I have made a portable small version (a glorified stool) for the friend aswell as she does that dressgae stuff or as I call it - Horse Dancing!..Non slip paint is a nice touch and I am thinking about getting hold of some myself but the prices seem to vary quite a lot from about £25 a tin to £80 a tin (same size but different make)

You are also very right about price hiking...its hard to get paid the right amount of money for your time isn't it but if I could get in the region of £90 to £100 then that would be a start...Is that toally unrealistic?
Cheers
Timmo


----------



## George_N (16 Jul 2008)

Timmo":3l3eej9r said:


> Hi George,
> You are very right...Thanks for that link by the way..Not a bad looking mounting block but I intentionally did not want a closed in design as I think it just hides potentially shoddy workmanship..I wouldn't want to use exterior ply like that anyway..not on something that is going to sit outside in all weathers..I just don't think it would last....Personalising is nice for a stable yard but these aren't really for individual people / horses but more for the stable yard..

■ Exercise ■
Copy word for word the part of the forum excerpt from "I have made" up to and including "(16 Jul 2008)". Work from the forum excerpt alone.

■ Information shown ■
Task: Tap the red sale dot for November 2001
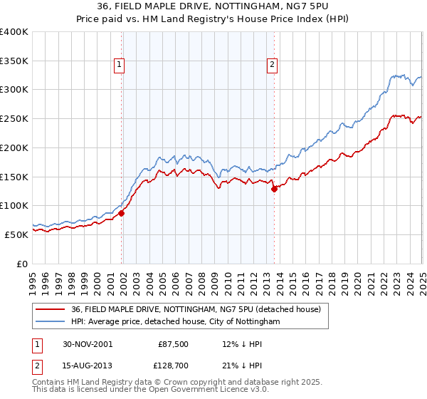122,212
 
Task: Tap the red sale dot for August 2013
274,189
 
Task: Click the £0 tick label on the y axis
22,263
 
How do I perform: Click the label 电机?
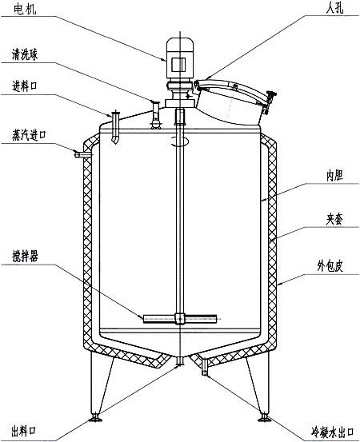[22, 10]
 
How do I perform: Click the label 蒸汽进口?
[30, 135]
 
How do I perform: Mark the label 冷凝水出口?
[328, 432]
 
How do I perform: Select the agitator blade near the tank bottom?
[180, 318]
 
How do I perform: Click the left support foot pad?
[97, 416]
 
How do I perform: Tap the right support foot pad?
[265, 416]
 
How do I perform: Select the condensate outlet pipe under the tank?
[206, 366]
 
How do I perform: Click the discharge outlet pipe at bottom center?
[180, 364]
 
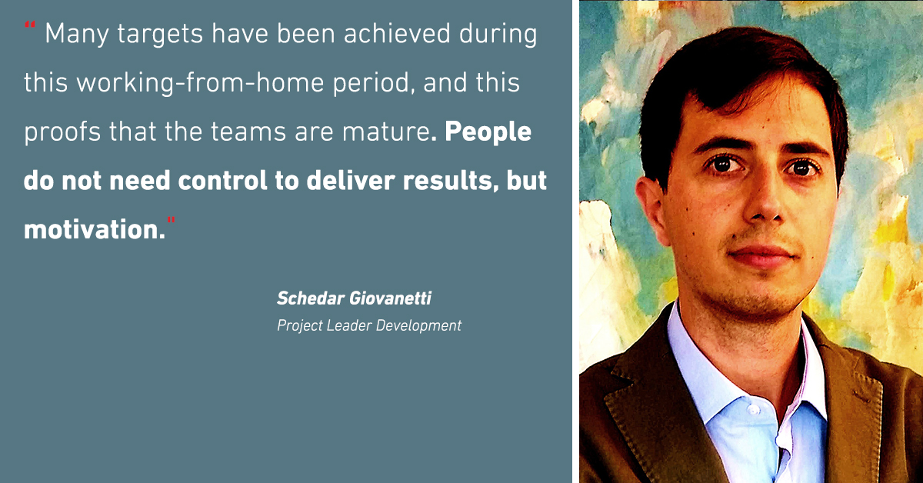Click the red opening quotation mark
click(x=30, y=25)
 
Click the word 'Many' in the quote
click(x=77, y=35)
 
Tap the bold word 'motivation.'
click(x=95, y=229)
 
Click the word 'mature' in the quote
click(x=386, y=132)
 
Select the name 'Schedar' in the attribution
click(x=311, y=298)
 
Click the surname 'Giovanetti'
click(x=391, y=298)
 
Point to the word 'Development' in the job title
click(x=418, y=326)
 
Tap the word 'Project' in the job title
click(x=299, y=326)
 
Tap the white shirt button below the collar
click(x=754, y=410)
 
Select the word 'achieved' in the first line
click(x=397, y=34)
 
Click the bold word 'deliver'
click(x=351, y=181)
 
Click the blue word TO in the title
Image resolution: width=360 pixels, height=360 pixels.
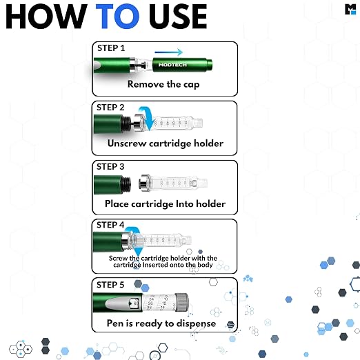pos(117,17)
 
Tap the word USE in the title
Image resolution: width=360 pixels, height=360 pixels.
pos(178,17)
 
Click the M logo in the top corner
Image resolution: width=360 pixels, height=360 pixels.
pos(350,9)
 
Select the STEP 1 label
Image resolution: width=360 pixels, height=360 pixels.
pos(111,48)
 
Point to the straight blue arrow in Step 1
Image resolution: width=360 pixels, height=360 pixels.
pos(169,52)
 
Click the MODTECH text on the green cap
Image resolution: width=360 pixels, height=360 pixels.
pos(172,65)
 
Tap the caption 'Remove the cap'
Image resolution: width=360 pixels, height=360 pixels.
pos(163,84)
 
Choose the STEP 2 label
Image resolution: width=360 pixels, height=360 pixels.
pos(110,108)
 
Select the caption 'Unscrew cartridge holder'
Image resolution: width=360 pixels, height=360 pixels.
pos(166,143)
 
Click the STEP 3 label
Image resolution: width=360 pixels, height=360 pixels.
pos(110,167)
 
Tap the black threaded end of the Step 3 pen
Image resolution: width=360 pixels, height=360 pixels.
pos(126,184)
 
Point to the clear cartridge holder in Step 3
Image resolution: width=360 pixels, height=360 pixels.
pos(173,183)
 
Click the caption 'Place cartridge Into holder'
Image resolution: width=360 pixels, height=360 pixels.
pos(165,203)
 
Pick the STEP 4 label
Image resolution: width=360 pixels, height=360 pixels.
pos(110,225)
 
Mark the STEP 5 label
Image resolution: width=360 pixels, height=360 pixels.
pos(110,285)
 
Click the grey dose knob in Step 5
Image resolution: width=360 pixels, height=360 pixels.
pos(181,302)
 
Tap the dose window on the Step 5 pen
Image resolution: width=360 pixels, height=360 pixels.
pos(134,303)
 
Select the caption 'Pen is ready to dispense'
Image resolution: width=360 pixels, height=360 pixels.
pos(161,323)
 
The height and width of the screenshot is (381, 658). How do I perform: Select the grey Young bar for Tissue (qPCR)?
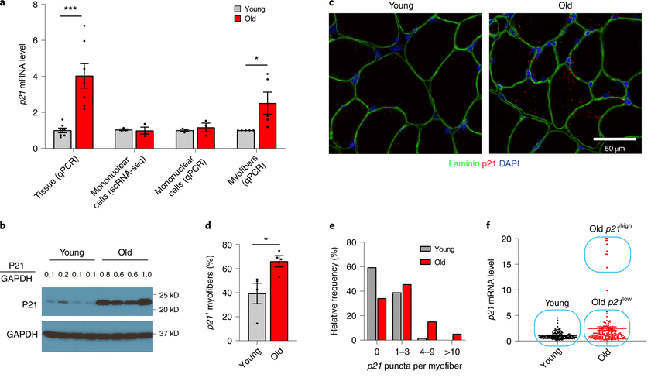coord(62,140)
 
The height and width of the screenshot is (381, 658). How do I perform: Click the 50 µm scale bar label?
coord(615,148)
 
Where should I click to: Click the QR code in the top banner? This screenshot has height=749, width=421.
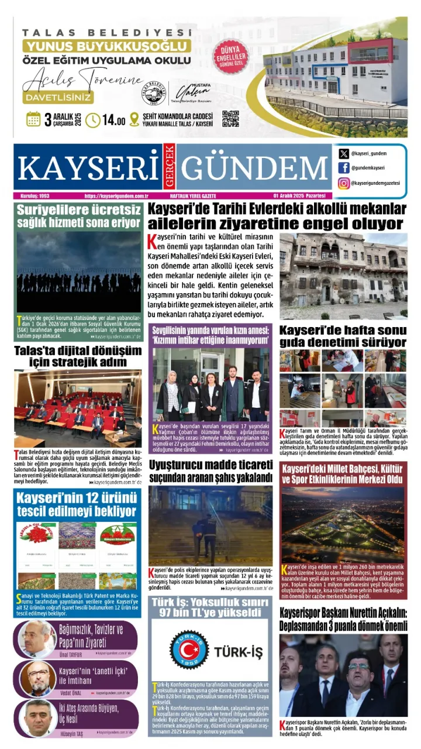(230, 118)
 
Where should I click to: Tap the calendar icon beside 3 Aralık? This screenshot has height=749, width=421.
(33, 119)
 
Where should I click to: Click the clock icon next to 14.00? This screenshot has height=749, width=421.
(92, 120)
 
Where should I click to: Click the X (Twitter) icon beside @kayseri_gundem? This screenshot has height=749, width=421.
(344, 154)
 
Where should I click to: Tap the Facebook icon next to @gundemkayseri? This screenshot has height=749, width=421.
(344, 169)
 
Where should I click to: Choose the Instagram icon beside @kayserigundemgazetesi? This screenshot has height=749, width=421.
(344, 183)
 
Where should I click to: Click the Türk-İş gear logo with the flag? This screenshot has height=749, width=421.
(188, 650)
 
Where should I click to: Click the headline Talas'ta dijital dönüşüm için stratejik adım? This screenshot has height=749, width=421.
(78, 356)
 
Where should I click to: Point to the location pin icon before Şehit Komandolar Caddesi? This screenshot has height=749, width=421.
(134, 119)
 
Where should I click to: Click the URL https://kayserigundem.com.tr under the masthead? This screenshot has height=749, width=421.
(116, 196)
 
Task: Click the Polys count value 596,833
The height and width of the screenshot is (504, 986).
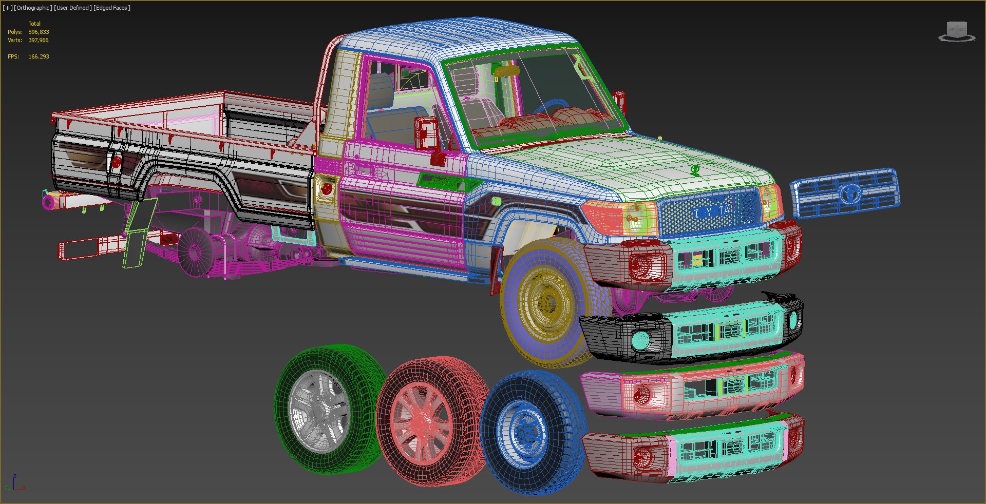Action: [x=39, y=32]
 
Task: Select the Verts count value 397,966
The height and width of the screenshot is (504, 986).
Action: [x=39, y=40]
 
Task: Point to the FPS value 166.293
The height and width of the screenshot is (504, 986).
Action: [x=39, y=56]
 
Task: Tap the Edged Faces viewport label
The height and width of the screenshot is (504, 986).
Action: [x=112, y=8]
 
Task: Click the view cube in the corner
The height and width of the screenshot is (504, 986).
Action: [x=956, y=31]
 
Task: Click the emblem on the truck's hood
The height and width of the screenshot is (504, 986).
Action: [x=695, y=169]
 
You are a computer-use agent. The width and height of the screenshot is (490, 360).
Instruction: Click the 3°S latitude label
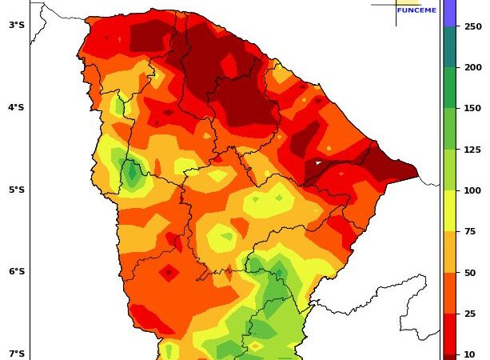[16, 25]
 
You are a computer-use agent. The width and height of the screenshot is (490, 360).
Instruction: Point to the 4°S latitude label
[16, 107]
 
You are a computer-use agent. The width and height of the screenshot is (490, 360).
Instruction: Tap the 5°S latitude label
[16, 190]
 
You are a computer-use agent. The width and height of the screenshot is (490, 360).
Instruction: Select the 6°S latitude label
[16, 271]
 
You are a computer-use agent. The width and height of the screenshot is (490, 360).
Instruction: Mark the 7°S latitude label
[16, 354]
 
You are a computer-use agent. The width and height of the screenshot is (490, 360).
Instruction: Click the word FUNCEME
[416, 10]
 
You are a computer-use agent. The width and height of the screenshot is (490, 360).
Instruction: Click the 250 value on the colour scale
[473, 26]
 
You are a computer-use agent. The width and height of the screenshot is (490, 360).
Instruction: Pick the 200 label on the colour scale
[473, 67]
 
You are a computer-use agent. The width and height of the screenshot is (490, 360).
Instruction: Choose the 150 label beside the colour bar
[473, 108]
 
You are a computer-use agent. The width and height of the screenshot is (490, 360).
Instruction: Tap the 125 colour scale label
[473, 150]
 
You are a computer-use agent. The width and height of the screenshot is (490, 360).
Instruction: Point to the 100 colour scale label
[473, 190]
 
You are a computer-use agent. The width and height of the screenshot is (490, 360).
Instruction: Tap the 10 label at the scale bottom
[470, 354]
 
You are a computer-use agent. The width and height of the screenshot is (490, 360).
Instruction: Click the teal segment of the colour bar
[449, 47]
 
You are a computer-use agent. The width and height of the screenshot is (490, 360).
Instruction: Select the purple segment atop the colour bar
[449, 12]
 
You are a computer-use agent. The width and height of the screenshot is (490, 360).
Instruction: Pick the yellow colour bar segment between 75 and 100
[449, 211]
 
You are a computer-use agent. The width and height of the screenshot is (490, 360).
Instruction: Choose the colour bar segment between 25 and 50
[449, 294]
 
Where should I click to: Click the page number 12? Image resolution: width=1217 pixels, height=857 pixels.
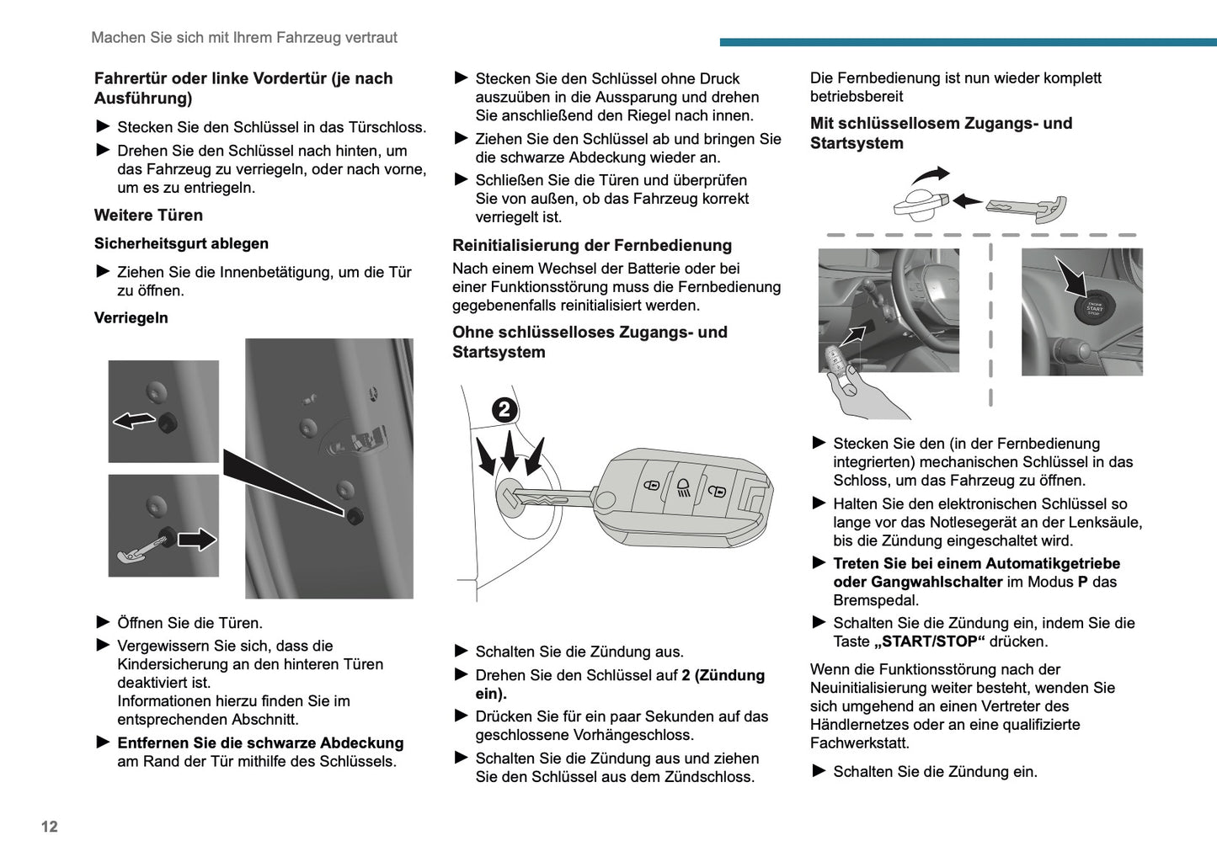pos(50,827)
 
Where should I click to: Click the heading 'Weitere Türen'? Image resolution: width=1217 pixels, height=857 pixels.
pos(148,216)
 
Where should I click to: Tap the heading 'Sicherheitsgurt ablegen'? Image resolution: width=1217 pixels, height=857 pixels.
pos(181,244)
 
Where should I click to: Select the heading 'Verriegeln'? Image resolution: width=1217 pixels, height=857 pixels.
pos(131,318)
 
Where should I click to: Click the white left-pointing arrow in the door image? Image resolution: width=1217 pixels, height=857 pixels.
pos(134,420)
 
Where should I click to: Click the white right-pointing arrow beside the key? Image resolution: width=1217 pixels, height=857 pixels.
pos(197,539)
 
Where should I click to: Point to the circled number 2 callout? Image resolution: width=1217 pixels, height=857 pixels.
pos(504,409)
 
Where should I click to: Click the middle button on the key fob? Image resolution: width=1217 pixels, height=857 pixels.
pos(682,487)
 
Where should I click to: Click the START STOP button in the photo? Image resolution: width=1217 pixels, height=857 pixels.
pos(1094,308)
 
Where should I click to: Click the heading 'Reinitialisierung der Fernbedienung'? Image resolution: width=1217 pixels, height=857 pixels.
pos(592,246)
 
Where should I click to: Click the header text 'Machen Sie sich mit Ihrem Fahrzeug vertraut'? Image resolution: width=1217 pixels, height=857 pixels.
pos(244,38)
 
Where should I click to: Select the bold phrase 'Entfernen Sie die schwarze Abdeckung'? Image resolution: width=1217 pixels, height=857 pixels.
pos(260,743)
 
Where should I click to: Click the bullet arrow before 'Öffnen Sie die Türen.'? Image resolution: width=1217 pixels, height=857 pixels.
pos(104,622)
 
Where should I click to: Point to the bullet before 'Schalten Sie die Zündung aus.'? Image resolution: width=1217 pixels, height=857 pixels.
pos(462,651)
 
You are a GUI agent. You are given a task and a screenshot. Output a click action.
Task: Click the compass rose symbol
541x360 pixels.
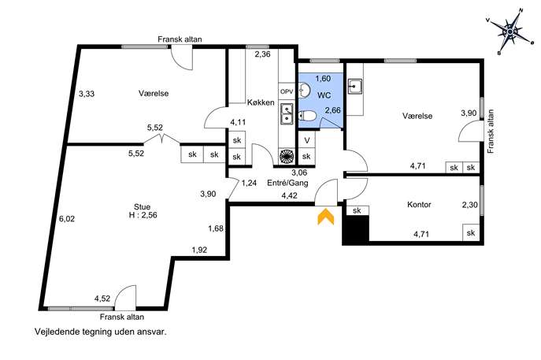coord(510,32)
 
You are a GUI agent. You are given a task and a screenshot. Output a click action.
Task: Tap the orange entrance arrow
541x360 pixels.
coord(326,217)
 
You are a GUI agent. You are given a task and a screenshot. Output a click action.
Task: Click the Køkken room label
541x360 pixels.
coord(261,102)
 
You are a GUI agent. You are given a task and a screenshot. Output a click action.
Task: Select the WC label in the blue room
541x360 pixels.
coord(324,95)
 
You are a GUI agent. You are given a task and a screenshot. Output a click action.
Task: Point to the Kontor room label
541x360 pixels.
coord(419,205)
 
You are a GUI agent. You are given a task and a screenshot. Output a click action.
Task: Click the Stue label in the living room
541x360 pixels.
coord(143,207)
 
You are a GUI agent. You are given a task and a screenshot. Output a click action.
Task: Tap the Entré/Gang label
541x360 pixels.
coord(287,183)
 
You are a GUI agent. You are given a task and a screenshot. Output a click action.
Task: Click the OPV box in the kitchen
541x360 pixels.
coord(287,92)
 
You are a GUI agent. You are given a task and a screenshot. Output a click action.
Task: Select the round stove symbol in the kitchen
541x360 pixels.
coord(287,157)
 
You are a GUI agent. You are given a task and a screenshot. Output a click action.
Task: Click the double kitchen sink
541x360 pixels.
coord(287,114)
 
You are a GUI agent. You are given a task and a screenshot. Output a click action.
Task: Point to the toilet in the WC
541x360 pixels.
coord(307,117)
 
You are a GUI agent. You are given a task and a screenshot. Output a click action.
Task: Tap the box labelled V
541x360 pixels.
coord(306,140)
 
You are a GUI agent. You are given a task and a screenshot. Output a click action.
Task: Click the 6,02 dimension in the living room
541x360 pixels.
coord(67,219)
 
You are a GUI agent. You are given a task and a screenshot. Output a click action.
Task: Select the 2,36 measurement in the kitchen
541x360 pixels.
coord(262,54)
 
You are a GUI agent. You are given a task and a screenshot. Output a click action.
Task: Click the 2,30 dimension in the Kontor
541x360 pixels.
coord(470,205)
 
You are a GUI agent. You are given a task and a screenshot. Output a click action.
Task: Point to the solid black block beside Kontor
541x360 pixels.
coord(356,230)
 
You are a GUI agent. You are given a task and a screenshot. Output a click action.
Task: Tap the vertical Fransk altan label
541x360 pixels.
coord(491,132)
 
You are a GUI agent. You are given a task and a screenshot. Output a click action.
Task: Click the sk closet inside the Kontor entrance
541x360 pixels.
coord(357,210)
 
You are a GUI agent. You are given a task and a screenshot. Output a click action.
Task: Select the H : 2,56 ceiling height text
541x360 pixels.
coord(143,215)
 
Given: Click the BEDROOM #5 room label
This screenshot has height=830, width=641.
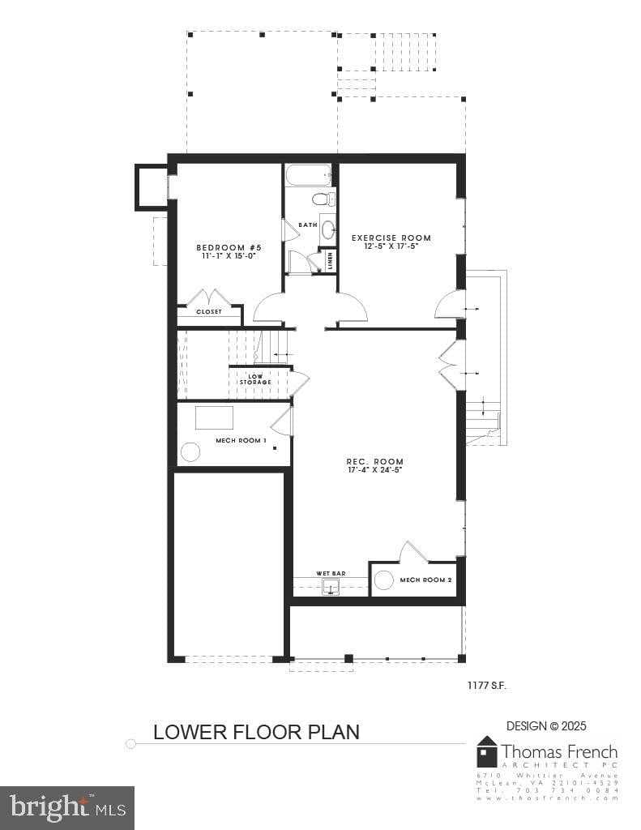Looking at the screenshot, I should (229, 247).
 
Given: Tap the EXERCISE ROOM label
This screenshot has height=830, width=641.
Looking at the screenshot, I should (391, 237).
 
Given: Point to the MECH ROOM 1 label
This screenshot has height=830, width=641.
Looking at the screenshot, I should (241, 440).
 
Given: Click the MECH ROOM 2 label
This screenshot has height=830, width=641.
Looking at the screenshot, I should (425, 580).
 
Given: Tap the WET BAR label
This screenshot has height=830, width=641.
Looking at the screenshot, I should (331, 573).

■ Full answer ■
I have made a portable small version (a glorified stool) for the friend aswell as she does that dressgae stuff or as I call it - Horse Dancing!..Non slip paint is a nice touch and I am thinking about getting hold of some myself but the prices seem to vary quite a lot from about £25 a tin to £80 a tin (same size but different make)

You are also very right about price hiking...its hard to get paid the right amount of money for your time isn't it but if I could get in the region of £90 to £100 then that would be a start...Is that toally unrealistic?
Cheers
Timmo


----------



## George_N (16 Jul 2008)